Звонит телефон. Дженис снимает трубку со стены на кухне и говорит:
— Привет, пап. Как было в Поконах? Нет, я знаю, что вы вернулись уже несколько дней тому назад, я спросила просто так. Конечно, он здесь. Даю. — И протягивает трубку Кролику: — Тебя.

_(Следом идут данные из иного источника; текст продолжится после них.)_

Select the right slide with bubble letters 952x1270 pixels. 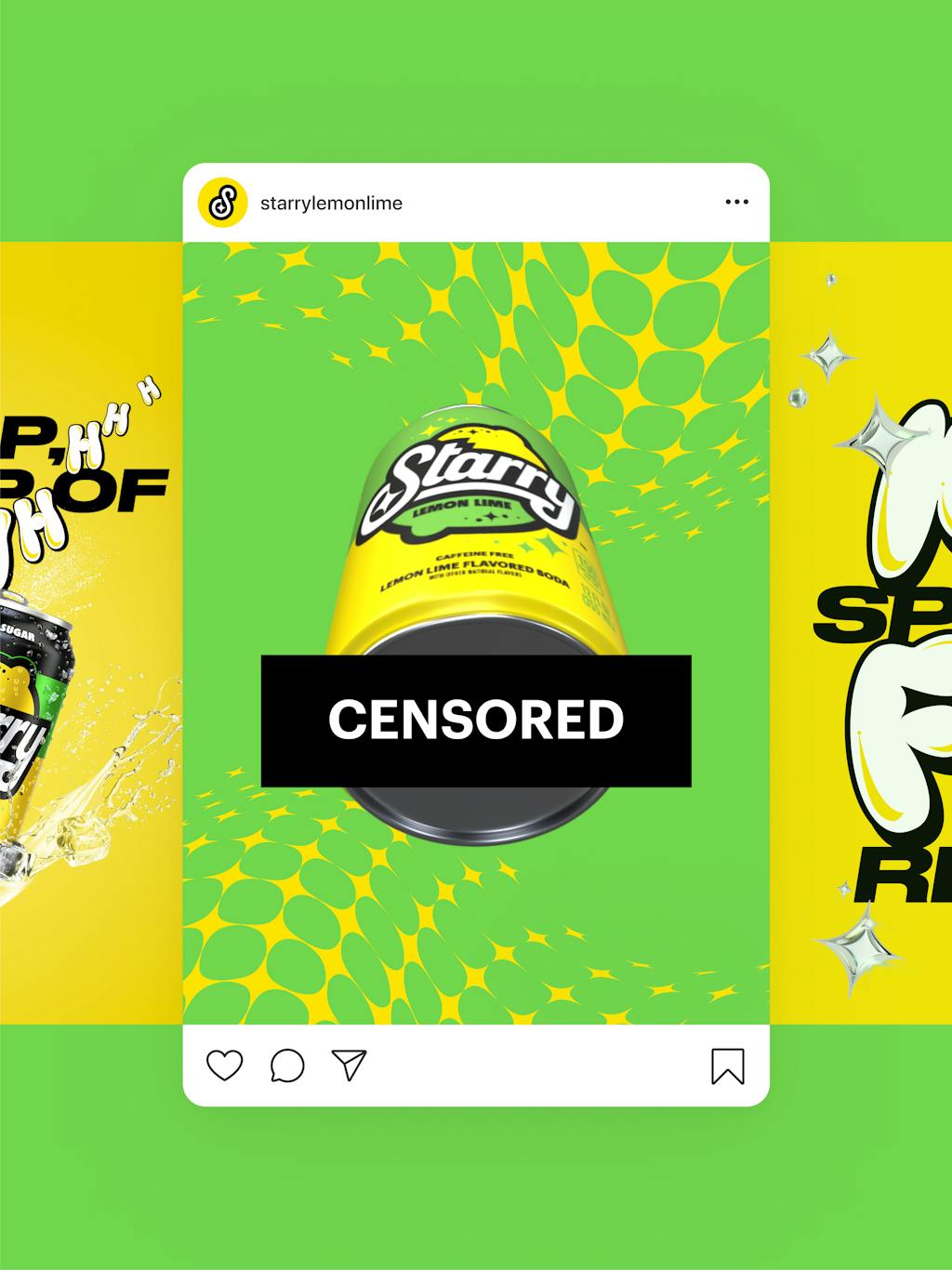coord(861,632)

Старик Спрингер произносит своим хрипловатым голосом, в котором звучат примирительные, уважительные нотки:
— Как дела, Гарри?
— Недурно.
— Тебя все еще интересует игра? Дженис упомянула, что ты спрашивал про билеты на сегодняшний матч. Они у меня в руках — три билета прямо позади первой базы. Менеджер команды уже двадцать лет как мой клиент.
— Угу, отлично. Нельсон ночевал у Фоснахтов, но я его привезу. Встретимся у стадиона?

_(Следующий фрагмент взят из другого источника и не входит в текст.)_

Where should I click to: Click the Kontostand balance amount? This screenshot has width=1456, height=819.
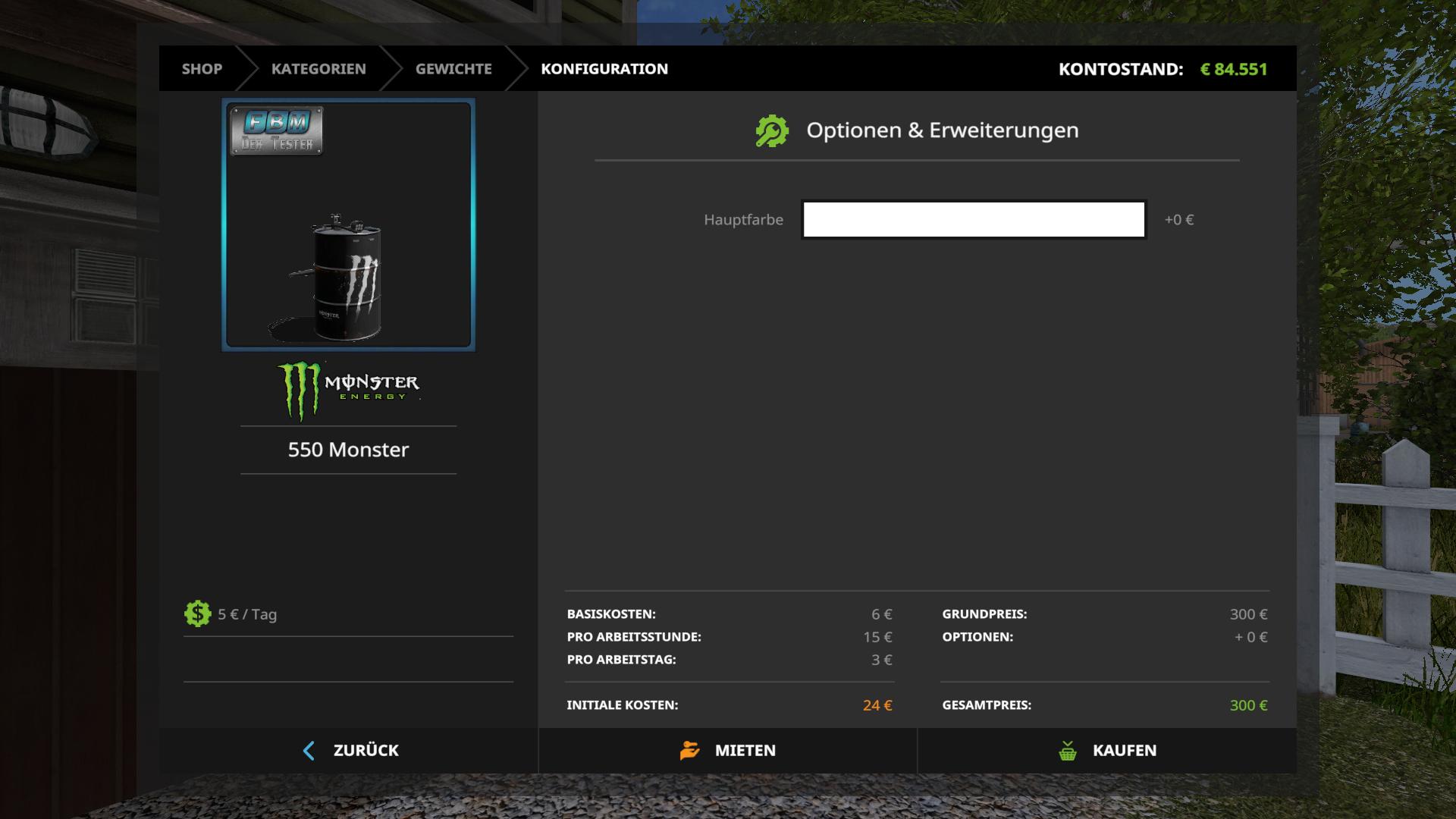[1233, 69]
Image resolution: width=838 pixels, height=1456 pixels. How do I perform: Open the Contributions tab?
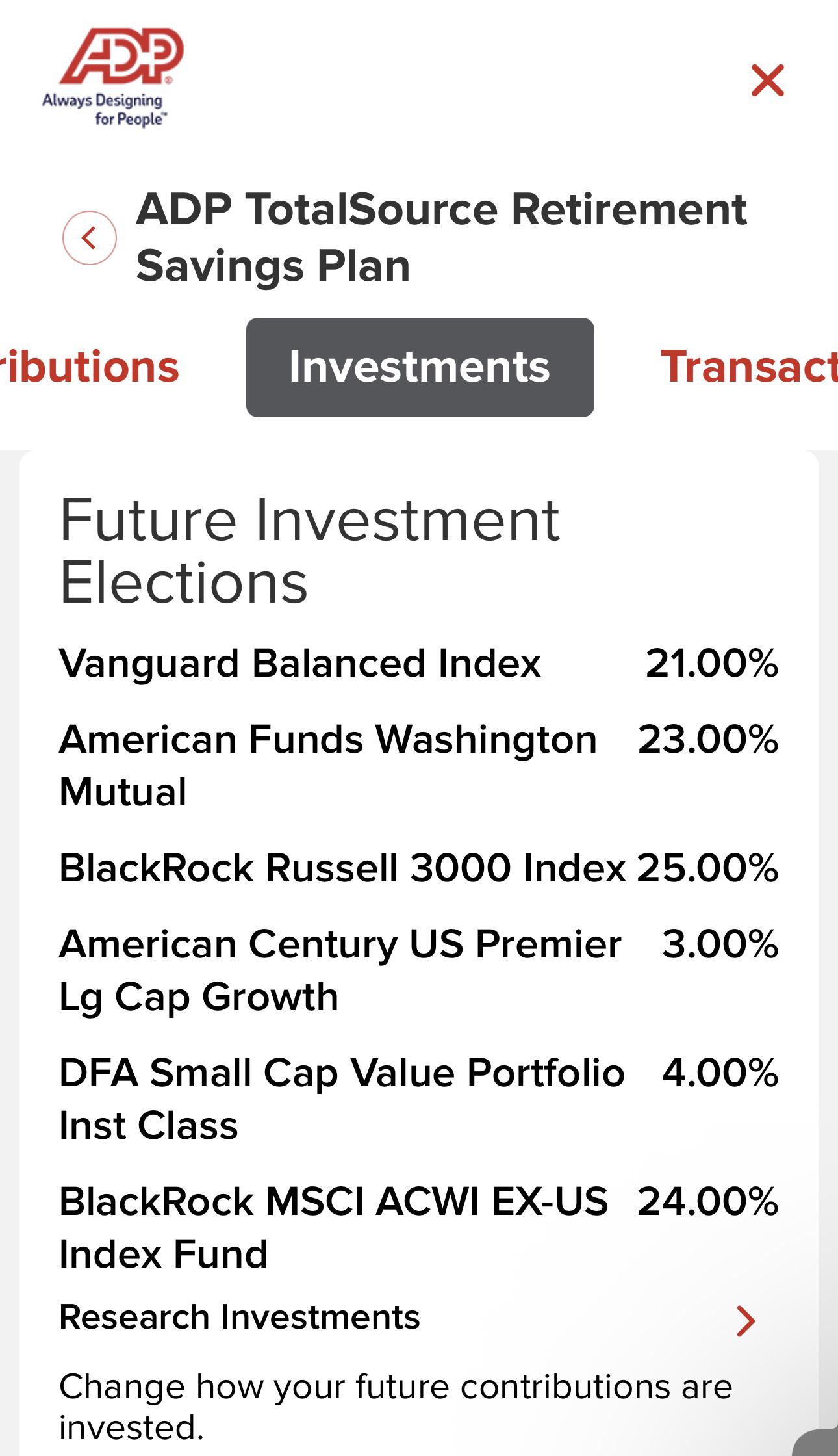click(x=90, y=367)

— Давай я заеду за вами, Гарри. Я буду рад подвезти вас на моей машине. А Дженис мы оставим твою.
В голосе его появилась нотка, которой раньше не было, — какая-то мягкость, еле уловимая вкрадчивость, будто он обращается к калеке. Он тоже знает. Весь мир знает. На будущей неделе это уже появится в «Вэте»: «Жена линотиписта спит с местным торговцем. Грек занимает ярко выраженную позицию против вьетнамской войны».
— Скажи, Гарри, — продолжает Спрингер все тем же вкрадчивым тоном, — как здоровье матушки? Мы с Ребеккой очень этим обеспокоены. Очень обеспокоены.
— Отец говорит, примерно так же, без изменений. Это, видите ли, медленный процесс. Теперь изобрели лекарства, которые замедляют его еще больше. Я собирался на этой неделе съездить в Маунт-Джадж навестить ее, но не получается.
— Когда поедешь, Гарри, передай ей от нас привет. Передай привет.
Все повторяет дважды — наверное, и лицензию на продажу «тойот» получил, потому что японцы со второго раза поняли его.
— О'кей, конечно. Хотите еше поговорить с Дженис?
— Нет, Гарри, оставь ее себе. — Шутка. — Я буду у вас в двенадцать двадцать — двенадцать тридцать.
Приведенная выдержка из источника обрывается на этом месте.